## [Gestellte Aufgabe]
Bearbeite die folgenden Datensätze so, dass „Viewport“ überall durch „Window“ ersetzt wird. Alles andere bleibt unverändert.

## [Angezeigte Daten]

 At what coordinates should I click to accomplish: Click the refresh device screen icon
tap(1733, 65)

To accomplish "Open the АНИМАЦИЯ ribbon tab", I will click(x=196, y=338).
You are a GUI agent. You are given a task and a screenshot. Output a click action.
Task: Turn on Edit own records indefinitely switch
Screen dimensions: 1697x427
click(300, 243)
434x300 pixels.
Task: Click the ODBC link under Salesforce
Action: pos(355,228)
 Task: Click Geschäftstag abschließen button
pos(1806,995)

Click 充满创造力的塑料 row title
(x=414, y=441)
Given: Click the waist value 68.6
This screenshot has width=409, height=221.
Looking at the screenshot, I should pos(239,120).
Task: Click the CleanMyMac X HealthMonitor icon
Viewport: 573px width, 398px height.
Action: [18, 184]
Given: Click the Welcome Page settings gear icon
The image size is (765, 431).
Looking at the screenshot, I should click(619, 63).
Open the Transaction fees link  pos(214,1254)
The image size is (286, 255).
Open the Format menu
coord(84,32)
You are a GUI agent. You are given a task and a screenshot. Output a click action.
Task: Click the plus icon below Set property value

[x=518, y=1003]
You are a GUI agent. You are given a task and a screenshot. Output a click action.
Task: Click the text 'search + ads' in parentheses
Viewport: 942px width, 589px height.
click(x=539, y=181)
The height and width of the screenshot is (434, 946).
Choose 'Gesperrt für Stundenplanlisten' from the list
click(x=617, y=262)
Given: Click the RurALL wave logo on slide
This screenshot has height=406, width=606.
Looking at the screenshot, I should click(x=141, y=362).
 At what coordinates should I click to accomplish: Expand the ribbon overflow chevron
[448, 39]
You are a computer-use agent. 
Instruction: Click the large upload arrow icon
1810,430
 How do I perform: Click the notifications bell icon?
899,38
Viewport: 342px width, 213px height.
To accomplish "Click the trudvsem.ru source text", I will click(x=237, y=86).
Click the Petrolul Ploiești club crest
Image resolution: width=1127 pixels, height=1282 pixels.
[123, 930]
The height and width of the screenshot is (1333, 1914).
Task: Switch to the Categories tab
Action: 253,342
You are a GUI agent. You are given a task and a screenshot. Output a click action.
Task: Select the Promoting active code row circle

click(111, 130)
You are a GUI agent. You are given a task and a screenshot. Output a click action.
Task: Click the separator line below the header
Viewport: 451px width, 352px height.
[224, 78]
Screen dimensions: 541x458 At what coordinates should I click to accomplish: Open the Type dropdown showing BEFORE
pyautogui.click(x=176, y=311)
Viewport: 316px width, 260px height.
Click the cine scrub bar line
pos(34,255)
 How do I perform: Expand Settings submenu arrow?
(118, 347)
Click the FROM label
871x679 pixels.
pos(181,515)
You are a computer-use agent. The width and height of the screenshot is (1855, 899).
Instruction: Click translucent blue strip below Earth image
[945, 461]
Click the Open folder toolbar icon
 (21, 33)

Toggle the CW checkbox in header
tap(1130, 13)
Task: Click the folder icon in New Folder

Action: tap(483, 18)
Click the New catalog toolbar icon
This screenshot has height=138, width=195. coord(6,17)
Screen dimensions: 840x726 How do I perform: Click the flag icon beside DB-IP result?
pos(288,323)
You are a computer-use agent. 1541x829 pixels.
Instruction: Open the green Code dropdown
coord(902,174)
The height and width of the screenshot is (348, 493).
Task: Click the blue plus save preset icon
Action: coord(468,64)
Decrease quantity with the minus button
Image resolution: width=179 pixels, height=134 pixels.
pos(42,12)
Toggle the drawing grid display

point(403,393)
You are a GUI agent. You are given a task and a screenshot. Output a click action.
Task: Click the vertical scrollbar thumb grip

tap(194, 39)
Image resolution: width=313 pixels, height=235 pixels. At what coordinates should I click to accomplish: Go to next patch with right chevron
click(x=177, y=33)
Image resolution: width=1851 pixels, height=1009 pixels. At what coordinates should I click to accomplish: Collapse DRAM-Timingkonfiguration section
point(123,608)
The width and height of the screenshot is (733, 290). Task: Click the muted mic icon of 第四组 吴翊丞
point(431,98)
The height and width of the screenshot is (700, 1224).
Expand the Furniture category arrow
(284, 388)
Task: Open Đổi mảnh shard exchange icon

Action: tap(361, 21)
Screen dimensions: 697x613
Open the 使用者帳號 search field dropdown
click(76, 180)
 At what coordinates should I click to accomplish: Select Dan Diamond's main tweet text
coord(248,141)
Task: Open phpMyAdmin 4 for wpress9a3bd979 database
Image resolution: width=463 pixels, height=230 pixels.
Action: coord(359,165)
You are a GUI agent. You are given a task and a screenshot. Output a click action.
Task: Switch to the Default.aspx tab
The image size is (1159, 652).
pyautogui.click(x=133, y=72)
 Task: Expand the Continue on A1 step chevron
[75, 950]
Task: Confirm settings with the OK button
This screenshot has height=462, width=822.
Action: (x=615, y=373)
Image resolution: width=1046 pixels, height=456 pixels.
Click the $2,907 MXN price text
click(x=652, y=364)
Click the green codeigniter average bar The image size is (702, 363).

## [Antwort zur Aufgabe]
 At what coordinates should I click to accomplish: Click the refresh device screen icon
tap(1733, 65)

To accomplish "Open the АНИМАЦИЯ ribbon tab", I will click(x=196, y=338).
You are a GUI agent. You are given a task and a screenshot. Output a click action.
Task: Turn on Edit own records indefinitely switch
Screen dimensions: 1697x427
click(300, 243)
434x300 pixels.
Task: Click the ODBC link under Salesforce
Action: pos(355,228)
 Task: Click Geschäftstag abschließen button
pos(1806,995)

Click 充满创造力的塑料 row title
(x=414, y=441)
Given: Click the waist value 68.6
This screenshot has width=409, height=221.
Looking at the screenshot, I should pos(239,120).
Task: Click the CleanMyMac X HealthMonitor icon
Window: 573px width, 398px height.
Action: [18, 184]
Given: Click the Welcome Page settings gear icon
The image size is (765, 431).
Looking at the screenshot, I should click(619, 63).
Open the Transaction fees link  pos(214,1254)
The image size is (286, 255).
Open the Format menu
coord(84,32)
You are a GUI agent. You are given a task and a screenshot. Output a click action.
Task: Click the plus icon below Set property value

[x=518, y=1003]
You are a GUI agent. You are given a task and a screenshot. Output a click action.
Task: Click the text 'search + ads' in parentheses
Window: 942px width, 589px height.
click(x=539, y=181)
The height and width of the screenshot is (434, 946).
Choose 'Gesperrt für Stundenplanlisten' from the list
click(x=617, y=262)
Given: Click the RurALL wave logo on slide
This screenshot has height=406, width=606.
Looking at the screenshot, I should click(x=141, y=362).
 At what coordinates should I click to accomplish: Expand the ribbon overflow chevron
[448, 39]
You are a computer-use agent. 
Instruction: Click the large upload arrow icon
1810,430
 How do I perform: Click the notifications bell icon?
899,38
Window: 342px width, 213px height.
To accomplish "Click the trudvsem.ru source text", I will click(x=237, y=86).
Click the Petrolul Ploiești club crest
Image resolution: width=1127 pixels, height=1282 pixels.
[123, 930]
The height and width of the screenshot is (1333, 1914).
Task: Switch to the Categories tab
Action: 253,342
You are a GUI agent. You are given a task and a screenshot. Output a click action.
Task: Select the Promoting active code row circle

click(111, 130)
You are a GUI agent. You are given a task and a screenshot. Output a click action.
Task: Click the separator line below the header
Window: 451px width, 352px height.
[224, 78]
Screen dimensions: 541x458 At what coordinates should I click to accomplish: Open the Type dropdown showing BEFORE
pyautogui.click(x=176, y=311)
Window: 316px width, 260px height.
Click the cine scrub bar line
pos(34,255)
 How do I perform: Expand Settings submenu arrow?
(118, 347)
Click the FROM label
871x679 pixels.
pos(181,515)
You are a computer-use agent. The width and height of the screenshot is (1855, 899).
Instruction: Click translucent blue strip below Earth image
[945, 461]
Click the Open folder toolbar icon
 (21, 33)

Toggle the CW checkbox in header
tap(1130, 13)
Task: Click the folder icon in New Folder

Action: tap(483, 18)
Click the New catalog toolbar icon
This screenshot has height=138, width=195. coord(6,17)
Screen dimensions: 840x726 How do I perform: Click the flag icon beside DB-IP result?
pos(288,323)
You are a computer-use agent. 1541x829 pixels.
Instruction: Open the green Code dropdown
coord(902,174)
The height and width of the screenshot is (348, 493).
Task: Click the blue plus save preset icon
Action: coord(468,64)
Decrease quantity with the minus button
Image resolution: width=179 pixels, height=134 pixels.
pos(42,12)
Toggle the drawing grid display

point(403,393)
You are a GUI agent. You are given a task and a screenshot. Output a click action.
Task: Click the vertical scrollbar thumb grip

tap(194, 39)
Image resolution: width=313 pixels, height=235 pixels. At what coordinates should I click to accomplish: Go to next patch with right chevron
click(x=177, y=33)
Image resolution: width=1851 pixels, height=1009 pixels. At what coordinates should I click to accomplish: Collapse DRAM-Timingkonfiguration section
point(123,608)
The width and height of the screenshot is (733, 290). Task: Click the muted mic icon of 第四组 吴翊丞
point(431,98)
The height and width of the screenshot is (700, 1224).
Expand the Furniture category arrow
(284, 388)
Task: Open Đổi mảnh shard exchange icon

Action: tap(361, 21)
Screen dimensions: 697x613
Open the 使用者帳號 search field dropdown
click(76, 180)
 At what coordinates should I click to accomplish: Select Dan Diamond's main tweet text
coord(248,141)
Task: Open phpMyAdmin 4 for wpress9a3bd979 database
Image resolution: width=463 pixels, height=230 pixels.
Action: coord(359,165)
You are a GUI agent. You are given a task and a screenshot. Output a click action.
Task: Switch to the Default.aspx tab
The image size is (1159, 652).
pyautogui.click(x=133, y=72)
 Task: Expand the Continue on A1 step chevron
[75, 950]
Task: Confirm settings with the OK button
This screenshot has height=462, width=822.
Action: (x=615, y=373)
Image resolution: width=1046 pixels, height=456 pixels.
Click the $2,907 MXN price text
click(x=652, y=364)
Click the green codeigniter average bar The image size is (702, 363).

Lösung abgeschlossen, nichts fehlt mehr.